| Инструкции к работе |
**a.** Судя по эссе о книге Кати Капович «Другое», в каком году и в каком издательстве вышла эта книга?
**b.** Продолжите эссе о книге Кати Капович «Другое» с того места, где оно обрывается.

| Исходный текст |
Сырыми несловами
Книга Кати Капович «Другое» ставит перед нами вечный вопрос о «художественной правде», побуждая к рефлексии о естественности поэтической речи, о роли живой разговорности в языке и о прозе как источнике, которым подпитывается поэтический голос. Prosodia публикует новое эссе о книге десятилетия в рамках опен-колла «Десятилетие русской поэзии: 2014-2024».
Катя Капович. Другое. М. : Воймега, 2015. 112 с.
Катя Капович (р. 1960), пишущая и публикующая стихи уже несколько десятилетий, давно преодолела границу между условно «медийным», экстравертным статусом поэта — и поэта, безоговорочно принятого в профессиональном сообществе: её стихам в социальных сетях ставят лайки и оставляют к ним восторженные комментарии сотни (без преувеличения) читателей «со стороны». Книга «Город неба» (2021) выходит в «Эксмо» — довольно-таки редкий случай для поэта подлинного — не песенника, не гастролёра с оснащёнными мощным промоушном турами. Но издаёт поэта и камерная, однако старающаяся ориентироваться на «заинтересованного обывателя» «Воймега»; её стихи охотно публикуют толстые журналы — от центристских «Нового мира» и «Знамени» до радикального «Воздуха», что делает неоспоримым её литературный статус. Капович как-то легко обращается с тыняновским предостережением Есенину: «Читатель относится к его стихам как к документам, как к письму, полученному по почте…» («Промежуток») — в первую очередь будучи естественной, доверяя читателю, — и тот отвечает ей взаимностью.
Но то читатель — ему, как всегда, важен непосредственный отклик на свои чувства; сближение биографической и литературной личности автора.
А что же профессионал? Что — за пределами «документа», «письма», и что, наконец, способно сделать стихи искусством, а не просто человеческим свидетельством? Почему к сборнику «Другое» хочется вернуться спустя девять лет после его выхода и перечитать его в попытке осмыслить с «художественных» позиций?
И первое впечатление — что к миру этой книги надо привыкнуть и сродниться с ним. Получается непросто. Сама она — «другое»: нарушая несколько художественных конвенций, довольно-таки стереотипных, но весьма закрепившихся в умах, переворачивает их довольно неожиданным образом. Назовём их «отношение к поэтической технике» и «отношение к штампу».

[Фрагмент набора данных]

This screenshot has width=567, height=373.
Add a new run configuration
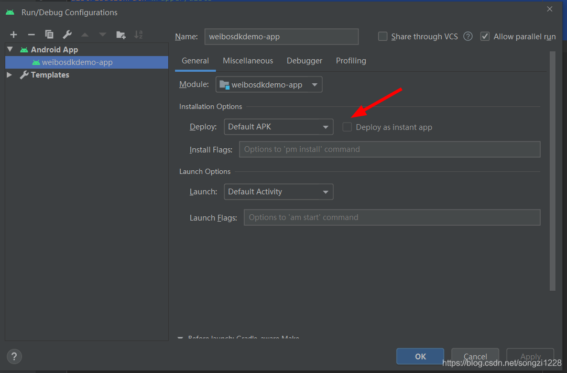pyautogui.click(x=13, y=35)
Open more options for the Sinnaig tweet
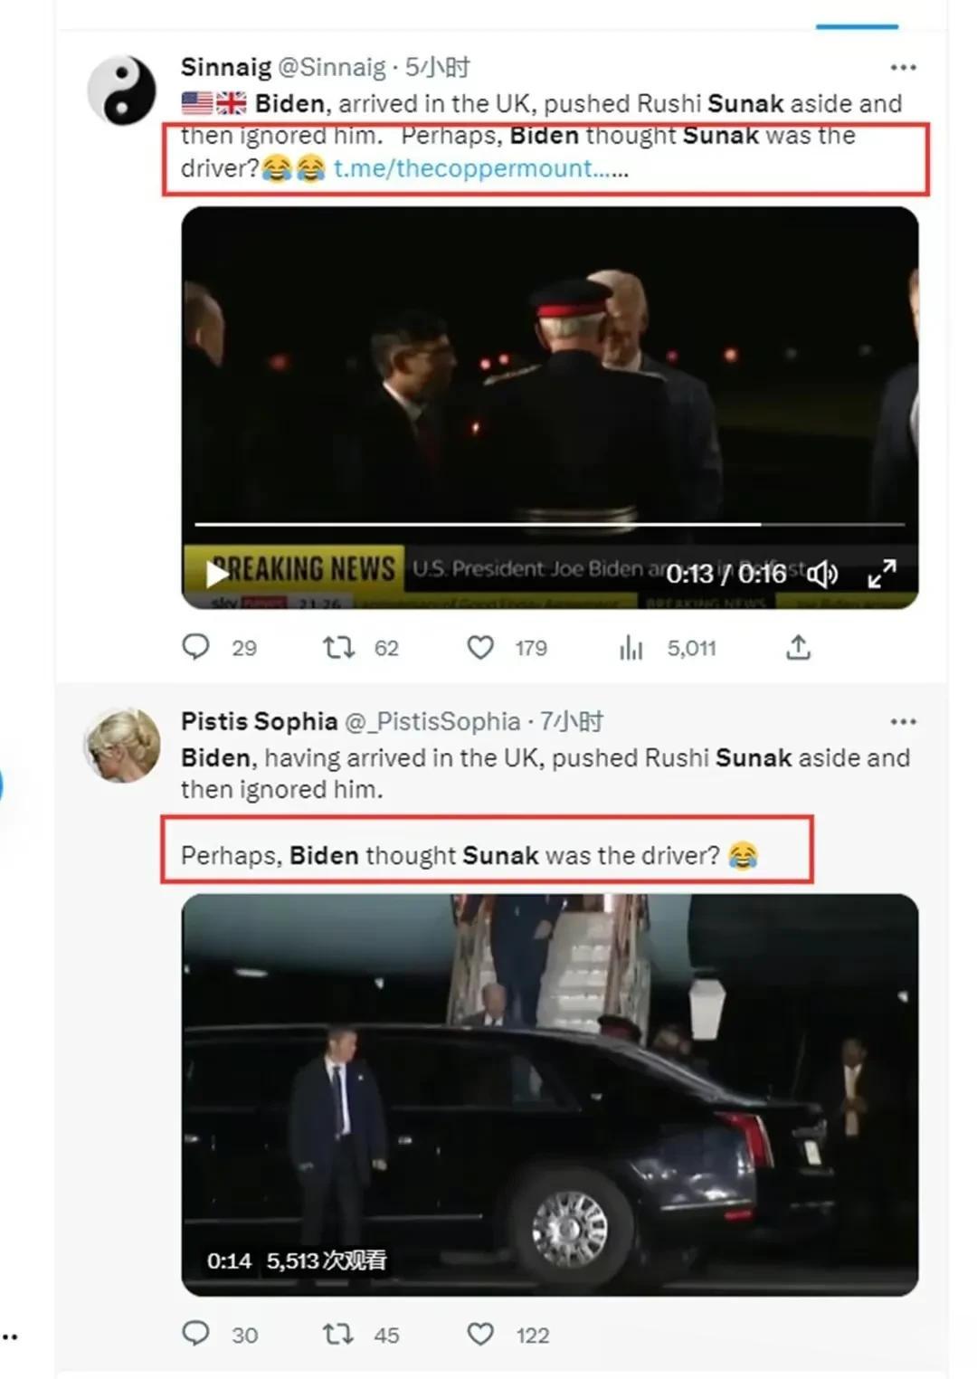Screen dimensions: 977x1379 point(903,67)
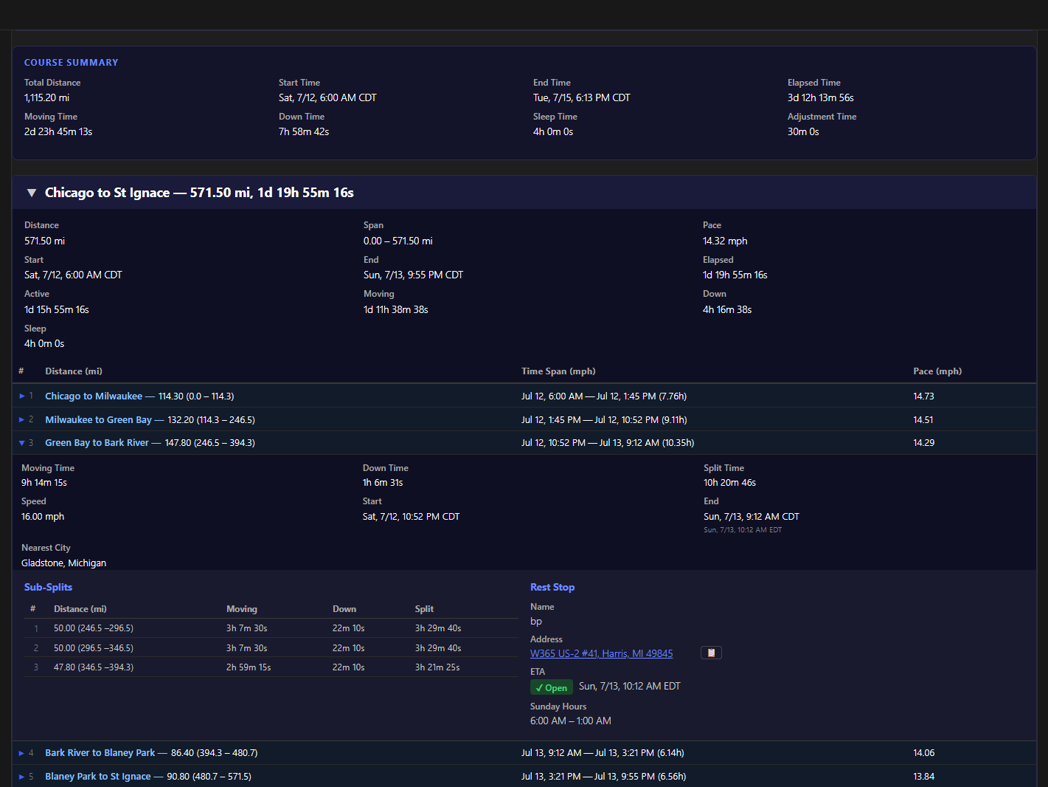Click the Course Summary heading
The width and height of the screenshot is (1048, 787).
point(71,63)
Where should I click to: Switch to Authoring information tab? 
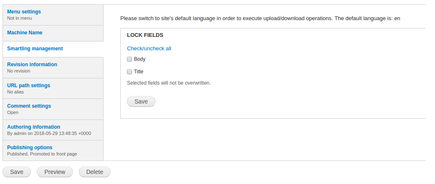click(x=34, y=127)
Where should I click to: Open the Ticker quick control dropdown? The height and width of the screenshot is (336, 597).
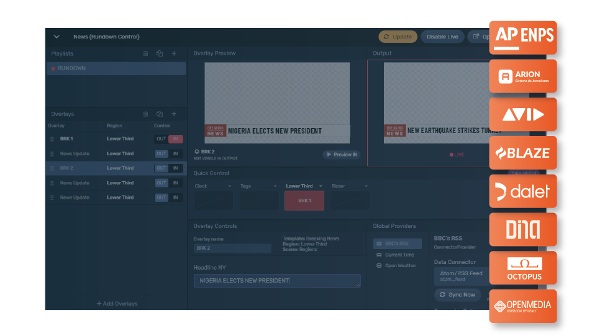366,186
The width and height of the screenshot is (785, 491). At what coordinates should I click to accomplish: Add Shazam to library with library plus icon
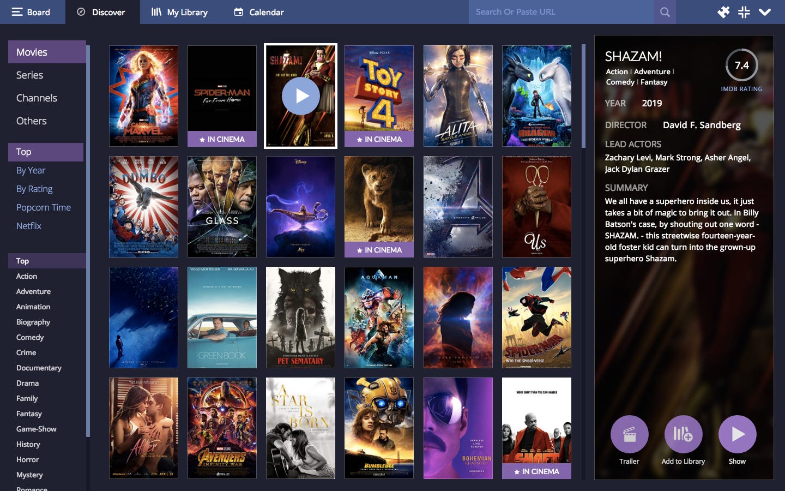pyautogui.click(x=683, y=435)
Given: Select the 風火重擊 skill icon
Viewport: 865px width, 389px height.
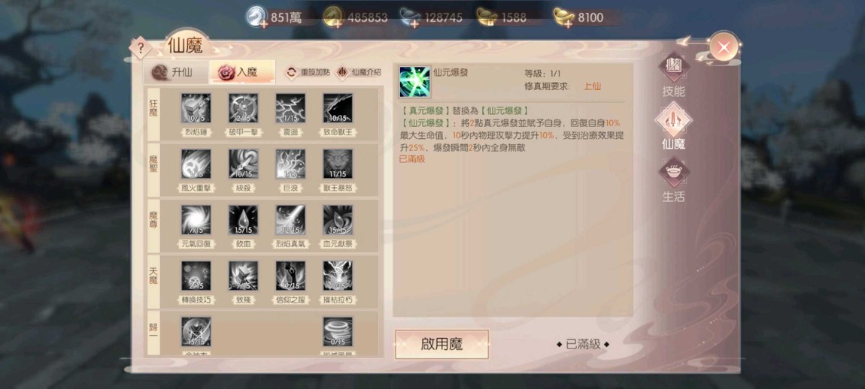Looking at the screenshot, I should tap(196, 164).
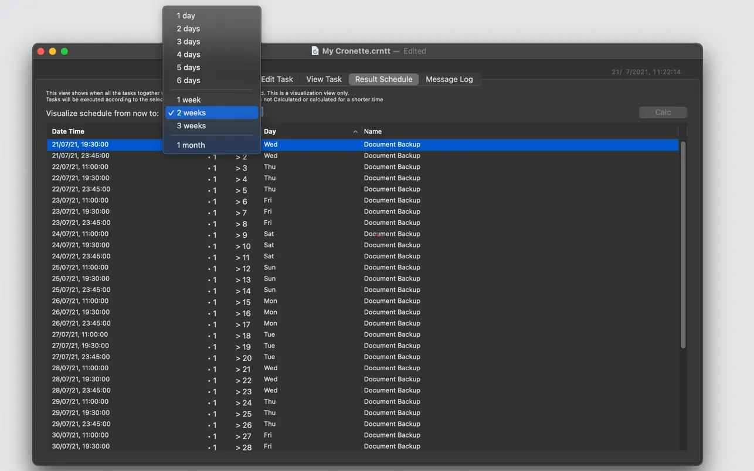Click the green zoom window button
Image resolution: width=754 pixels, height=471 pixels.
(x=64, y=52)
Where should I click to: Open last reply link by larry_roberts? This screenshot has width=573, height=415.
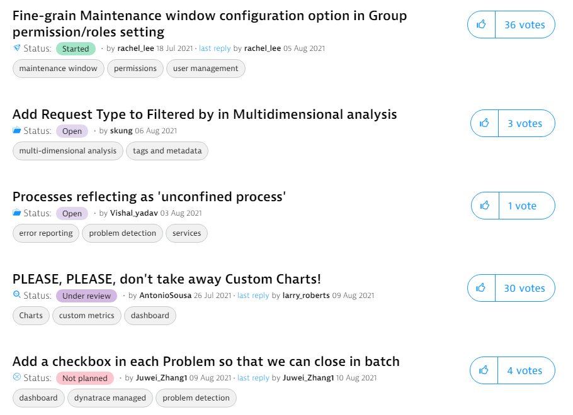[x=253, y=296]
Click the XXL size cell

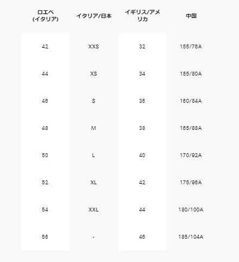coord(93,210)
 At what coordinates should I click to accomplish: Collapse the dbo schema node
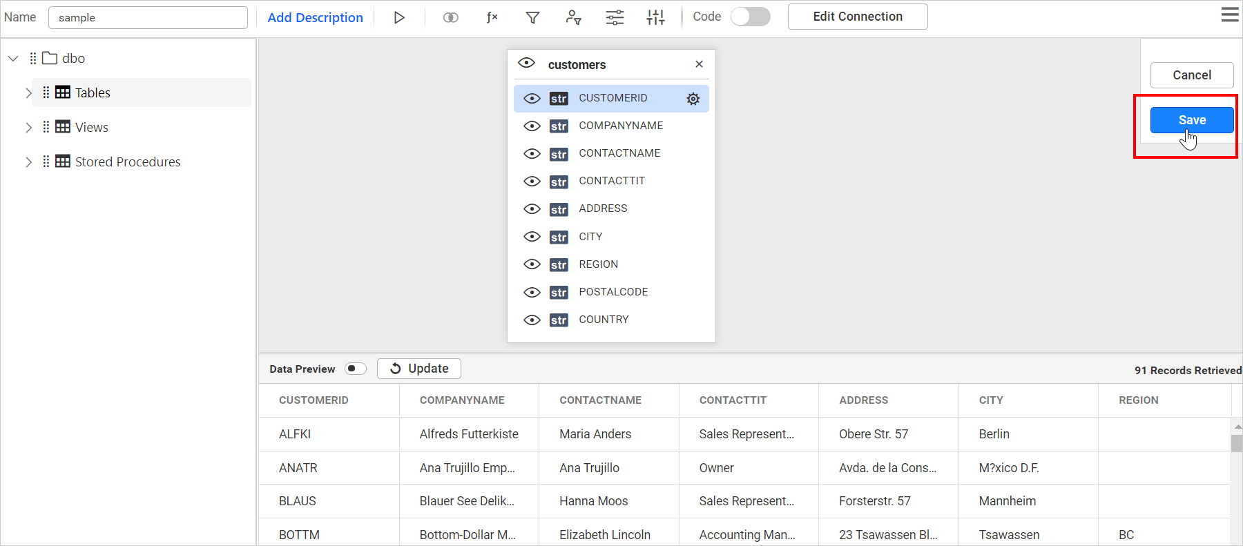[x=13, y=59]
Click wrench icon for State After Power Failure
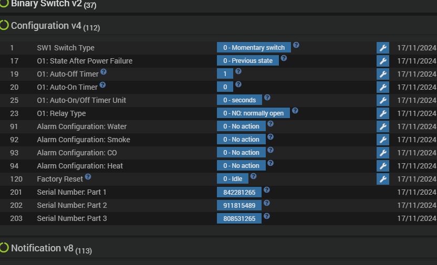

| Ответы по заданиям |
**a.** В 2015 году в издательстве «Воймега».

**b.**
Принять — возможно, не сразу. Например, корявость слога, органичную для поэта. То, что бросается в глаза при первом же чтении, — сверхсхемные ударения («может быть, мир обратно живёт», «вместе с трамваем скрылся в ночь»); приблизительные рифмы («прикормили / ложились» или «дождю / хочу»), к которым уже привык читатель Капович. Там, где речь идёт о поэтическом нарративе, это неизбежная «плата» за вкрапления сюжетности в силлабо-тонику; но в большинстве случаев — маркеры естественности и антигладкописи. Такая видимая «небрежность» становится важнейшей особенностью книги — со свойственным ей выходом из пространства художественной условности, как ни понимай последнее (я понимаю как неизбежное движение в сторону метафорического. но «мир куда больше наших рифмованных строк. Иногда что-то главное проваливается между них. И я бы хотел это всё, провалившееся, вытянуть. Вытянуть обратно», как объяснил Дмитрий Воденников причину своего долгого поэтического молчания и переход на эссеистику в предисловии к книге «Воденников в прозе»1). Сборник вовлекает в своё обаяние — прямым высказыванием, выходящим в плоскость автологического слова, неприбранной эмоции: «а я пойду и гадов / не позабуду тех» (в стихотворении о тех, благодаря кому герой «…отмытарил ссылку, / психушку перетёр»).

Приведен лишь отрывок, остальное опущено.